Top of Exercise passage

Unable to get correct NMEA sentences with gps module NEO6MV2

Hello everybody,

first of all forgive my very approximative and poor english : I tried to found help on the french version of the forum but it was not clearly a sucess.

I am working on a project of geolocalisation with an Arduino UNO R3 (actually I have a Elegoo Uno R3) card : I would like to be able to display latitude and longitude in the monitor. To do so I first bought the gps grove v1.2 gps module and used it with the TinyGPS library. Here some information about this gps module :

With the example given by the library I never succeeded to have gps coordinates because the function encode() of TinyGPS was always returning false. Then I tried to display in the monitor the NMEA sentences coming from the module and I noticed there were all wrong (I knew it because of the 'V' in the $GPRMC one). I searched how to fix this problem but the main solution I found was to go outside. I wait almost 30 minutes but the sentences were still wrong so I started thinking that the gps module was broken.

Then I bought the gps module NEO6MV2 and I have the same problem... So my problem isn't the code I think. Why my gps module don't return correct NMEA sentences ? In fact why they can't connect to a satellite ? Here my latest gps module :

https://letmeknow.fr/shop/capteurs/1247-module-gps-3007591023705.htmlsearch_query=gps&results=10

You need to be outside, with a clear view of the sky for most GPS modules to function. And brand new modules can require as much as 45 minutes to obtain a "factory reset, cold start fix" under some circumstances. I once had to wait over one hour, but after that the "hot start" fix was obtained quickly.

Bottom of Exercise passage

Work item: Carry on the forum thread about the NEO6MV2 GPS module from its last sentence.

Top of Exercise data

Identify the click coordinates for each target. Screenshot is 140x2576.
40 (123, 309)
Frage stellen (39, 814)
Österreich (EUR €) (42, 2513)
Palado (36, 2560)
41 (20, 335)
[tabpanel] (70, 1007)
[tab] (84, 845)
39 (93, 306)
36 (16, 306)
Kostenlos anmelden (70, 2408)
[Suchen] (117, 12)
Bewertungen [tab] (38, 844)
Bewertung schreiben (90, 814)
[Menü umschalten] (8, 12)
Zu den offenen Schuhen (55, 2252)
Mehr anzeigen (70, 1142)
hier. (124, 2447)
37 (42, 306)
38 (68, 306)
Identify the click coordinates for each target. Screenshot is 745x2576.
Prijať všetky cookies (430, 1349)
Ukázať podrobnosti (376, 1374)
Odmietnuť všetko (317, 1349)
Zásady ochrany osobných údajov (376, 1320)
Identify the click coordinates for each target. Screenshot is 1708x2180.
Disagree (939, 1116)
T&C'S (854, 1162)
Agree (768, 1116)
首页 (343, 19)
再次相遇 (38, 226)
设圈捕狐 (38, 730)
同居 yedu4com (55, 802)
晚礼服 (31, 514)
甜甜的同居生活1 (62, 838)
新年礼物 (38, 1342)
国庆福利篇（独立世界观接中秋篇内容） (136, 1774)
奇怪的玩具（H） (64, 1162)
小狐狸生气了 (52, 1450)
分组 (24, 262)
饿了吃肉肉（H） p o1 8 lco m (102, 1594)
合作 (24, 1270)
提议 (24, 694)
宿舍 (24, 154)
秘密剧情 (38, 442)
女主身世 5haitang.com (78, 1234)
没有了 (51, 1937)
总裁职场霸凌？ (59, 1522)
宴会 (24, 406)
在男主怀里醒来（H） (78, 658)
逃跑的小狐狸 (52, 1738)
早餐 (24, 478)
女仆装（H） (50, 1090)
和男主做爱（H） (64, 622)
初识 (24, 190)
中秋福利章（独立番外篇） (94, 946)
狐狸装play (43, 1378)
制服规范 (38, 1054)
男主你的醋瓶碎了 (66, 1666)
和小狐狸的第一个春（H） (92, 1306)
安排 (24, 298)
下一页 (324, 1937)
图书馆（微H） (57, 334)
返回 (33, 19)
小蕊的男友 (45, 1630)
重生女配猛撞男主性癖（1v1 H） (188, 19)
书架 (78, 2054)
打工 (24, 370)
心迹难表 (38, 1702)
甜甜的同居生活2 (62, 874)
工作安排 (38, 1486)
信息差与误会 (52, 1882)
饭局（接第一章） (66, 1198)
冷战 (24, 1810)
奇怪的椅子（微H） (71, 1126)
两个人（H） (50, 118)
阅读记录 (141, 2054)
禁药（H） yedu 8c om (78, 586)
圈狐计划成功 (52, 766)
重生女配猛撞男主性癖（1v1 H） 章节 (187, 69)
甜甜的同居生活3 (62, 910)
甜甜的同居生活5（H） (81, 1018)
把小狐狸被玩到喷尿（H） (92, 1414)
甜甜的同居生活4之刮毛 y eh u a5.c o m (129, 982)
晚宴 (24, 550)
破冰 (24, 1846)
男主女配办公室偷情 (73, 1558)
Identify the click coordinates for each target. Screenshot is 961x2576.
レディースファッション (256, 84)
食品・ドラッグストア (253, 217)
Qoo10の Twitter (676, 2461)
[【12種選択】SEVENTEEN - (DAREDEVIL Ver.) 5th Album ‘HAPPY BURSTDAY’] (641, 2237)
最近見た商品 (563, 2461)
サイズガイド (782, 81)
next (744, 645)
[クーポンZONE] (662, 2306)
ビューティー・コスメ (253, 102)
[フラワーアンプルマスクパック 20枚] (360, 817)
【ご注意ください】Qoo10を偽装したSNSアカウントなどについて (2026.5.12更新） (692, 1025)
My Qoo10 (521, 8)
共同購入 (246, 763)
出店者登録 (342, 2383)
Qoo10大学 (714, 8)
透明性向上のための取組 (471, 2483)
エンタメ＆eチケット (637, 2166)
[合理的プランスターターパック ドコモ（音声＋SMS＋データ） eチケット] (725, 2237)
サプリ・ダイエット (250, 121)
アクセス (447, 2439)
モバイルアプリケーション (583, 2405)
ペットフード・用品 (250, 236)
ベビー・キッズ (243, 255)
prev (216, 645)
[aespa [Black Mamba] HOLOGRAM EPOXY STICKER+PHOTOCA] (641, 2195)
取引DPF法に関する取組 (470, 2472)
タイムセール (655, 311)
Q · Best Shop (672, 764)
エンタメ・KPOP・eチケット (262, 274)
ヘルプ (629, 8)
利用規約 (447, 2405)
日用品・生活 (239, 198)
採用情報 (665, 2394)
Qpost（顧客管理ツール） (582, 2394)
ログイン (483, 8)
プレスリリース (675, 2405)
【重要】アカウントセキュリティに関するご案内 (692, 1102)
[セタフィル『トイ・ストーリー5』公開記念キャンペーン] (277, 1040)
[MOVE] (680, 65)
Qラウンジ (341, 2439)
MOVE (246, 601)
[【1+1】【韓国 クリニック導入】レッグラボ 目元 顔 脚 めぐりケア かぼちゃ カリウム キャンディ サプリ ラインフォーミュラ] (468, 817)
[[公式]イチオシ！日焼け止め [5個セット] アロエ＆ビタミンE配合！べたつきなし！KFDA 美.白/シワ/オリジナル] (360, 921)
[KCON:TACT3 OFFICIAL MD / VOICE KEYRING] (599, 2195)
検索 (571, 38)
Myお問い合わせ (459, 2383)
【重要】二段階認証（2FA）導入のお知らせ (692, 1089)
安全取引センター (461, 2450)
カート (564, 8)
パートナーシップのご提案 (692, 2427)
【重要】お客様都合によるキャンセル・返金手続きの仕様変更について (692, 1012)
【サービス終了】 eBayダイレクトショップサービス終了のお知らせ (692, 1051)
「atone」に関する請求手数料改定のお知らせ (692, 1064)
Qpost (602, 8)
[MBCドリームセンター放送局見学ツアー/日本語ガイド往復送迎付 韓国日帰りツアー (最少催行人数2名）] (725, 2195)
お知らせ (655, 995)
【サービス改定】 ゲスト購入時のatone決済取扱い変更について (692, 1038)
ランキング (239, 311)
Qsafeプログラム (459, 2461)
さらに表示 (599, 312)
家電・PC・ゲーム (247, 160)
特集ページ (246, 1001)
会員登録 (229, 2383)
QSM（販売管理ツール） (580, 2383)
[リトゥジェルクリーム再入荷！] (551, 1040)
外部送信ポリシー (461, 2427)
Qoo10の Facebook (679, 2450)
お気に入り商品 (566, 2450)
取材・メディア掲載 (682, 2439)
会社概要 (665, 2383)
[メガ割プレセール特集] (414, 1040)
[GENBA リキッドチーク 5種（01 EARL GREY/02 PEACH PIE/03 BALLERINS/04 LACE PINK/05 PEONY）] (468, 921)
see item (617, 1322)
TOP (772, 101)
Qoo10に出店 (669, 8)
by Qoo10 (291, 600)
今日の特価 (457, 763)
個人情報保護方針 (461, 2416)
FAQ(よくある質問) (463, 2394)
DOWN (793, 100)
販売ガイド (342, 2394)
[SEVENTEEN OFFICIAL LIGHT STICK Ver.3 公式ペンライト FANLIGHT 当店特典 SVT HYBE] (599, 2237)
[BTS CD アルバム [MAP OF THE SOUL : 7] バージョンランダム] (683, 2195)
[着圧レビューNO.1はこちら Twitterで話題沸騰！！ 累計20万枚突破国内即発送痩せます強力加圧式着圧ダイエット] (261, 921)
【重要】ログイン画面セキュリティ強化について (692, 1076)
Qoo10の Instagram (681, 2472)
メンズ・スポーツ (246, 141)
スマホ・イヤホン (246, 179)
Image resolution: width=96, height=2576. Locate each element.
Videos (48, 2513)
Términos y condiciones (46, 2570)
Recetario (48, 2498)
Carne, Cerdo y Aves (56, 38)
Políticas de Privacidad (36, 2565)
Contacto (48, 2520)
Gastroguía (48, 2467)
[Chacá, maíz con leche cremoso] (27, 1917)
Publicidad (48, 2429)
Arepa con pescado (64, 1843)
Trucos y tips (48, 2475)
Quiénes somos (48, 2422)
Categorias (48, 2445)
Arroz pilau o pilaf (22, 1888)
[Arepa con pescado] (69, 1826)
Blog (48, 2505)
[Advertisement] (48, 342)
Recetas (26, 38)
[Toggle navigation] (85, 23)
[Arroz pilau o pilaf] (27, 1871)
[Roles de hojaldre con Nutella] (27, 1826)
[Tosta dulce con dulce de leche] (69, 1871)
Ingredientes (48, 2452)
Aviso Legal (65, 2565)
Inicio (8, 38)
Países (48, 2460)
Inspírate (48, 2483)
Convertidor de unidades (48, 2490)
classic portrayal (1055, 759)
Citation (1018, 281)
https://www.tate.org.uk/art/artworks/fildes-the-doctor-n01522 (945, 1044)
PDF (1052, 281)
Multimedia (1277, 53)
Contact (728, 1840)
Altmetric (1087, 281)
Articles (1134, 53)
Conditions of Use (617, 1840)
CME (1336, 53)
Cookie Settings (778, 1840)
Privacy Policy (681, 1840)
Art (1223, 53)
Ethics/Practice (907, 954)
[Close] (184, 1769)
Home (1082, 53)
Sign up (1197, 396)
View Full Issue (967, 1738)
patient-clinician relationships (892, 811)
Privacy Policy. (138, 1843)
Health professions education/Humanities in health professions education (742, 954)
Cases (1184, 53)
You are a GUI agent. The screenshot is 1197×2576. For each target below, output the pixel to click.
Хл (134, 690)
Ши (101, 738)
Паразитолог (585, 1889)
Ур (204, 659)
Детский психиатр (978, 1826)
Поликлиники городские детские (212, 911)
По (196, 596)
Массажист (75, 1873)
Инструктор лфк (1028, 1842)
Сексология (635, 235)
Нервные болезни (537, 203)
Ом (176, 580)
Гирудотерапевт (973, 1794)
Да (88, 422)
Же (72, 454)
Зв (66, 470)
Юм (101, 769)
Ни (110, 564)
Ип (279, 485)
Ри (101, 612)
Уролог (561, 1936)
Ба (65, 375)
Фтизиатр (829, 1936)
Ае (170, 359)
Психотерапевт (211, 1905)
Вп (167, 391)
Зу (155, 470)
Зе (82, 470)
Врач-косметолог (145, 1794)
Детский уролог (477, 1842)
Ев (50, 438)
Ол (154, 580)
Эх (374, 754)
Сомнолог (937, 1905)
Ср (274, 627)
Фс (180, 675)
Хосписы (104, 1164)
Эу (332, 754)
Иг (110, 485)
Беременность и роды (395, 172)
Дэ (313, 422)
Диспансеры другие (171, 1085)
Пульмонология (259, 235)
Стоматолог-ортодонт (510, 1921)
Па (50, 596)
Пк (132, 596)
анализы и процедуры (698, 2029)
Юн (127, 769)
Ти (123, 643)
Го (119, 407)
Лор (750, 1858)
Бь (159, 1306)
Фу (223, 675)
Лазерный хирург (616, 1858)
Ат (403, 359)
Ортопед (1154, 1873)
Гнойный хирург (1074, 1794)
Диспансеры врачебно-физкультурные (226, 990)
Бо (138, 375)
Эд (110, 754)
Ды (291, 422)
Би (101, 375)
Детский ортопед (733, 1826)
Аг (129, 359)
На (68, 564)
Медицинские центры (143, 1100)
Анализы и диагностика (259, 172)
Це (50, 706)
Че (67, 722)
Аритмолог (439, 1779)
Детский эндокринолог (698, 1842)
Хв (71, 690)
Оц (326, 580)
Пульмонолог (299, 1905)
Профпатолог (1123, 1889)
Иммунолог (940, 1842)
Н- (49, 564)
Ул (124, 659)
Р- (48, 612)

Bottom of Exercise data

Response to the task:
Run a simple program on your Arduino that just echoes the GPS output to a laptop, either running the Arduino serial monitor or a terminal program like Putty, and observe the progress. The $GPGSV NMEA sentence will tell you how many satellites are visible, even if there is no fix. Be patient.

Thank you for your answer : it worked for the first time in only 20 minutes. But I wonder if the gps module can work when the weather is quite bad : this time they were no clouds in the sky and it was very sunny whereas past time when I tried the weather was not so great...

So I don't if the problem is fixed forever or whether it can always work but it seems that somehow my problem is solved. Thanks.

GPS modules have different receiver sensitivities -- yours may not be of top quality, or the antenna does not work well.

Clouds certainly do absorb radio waves.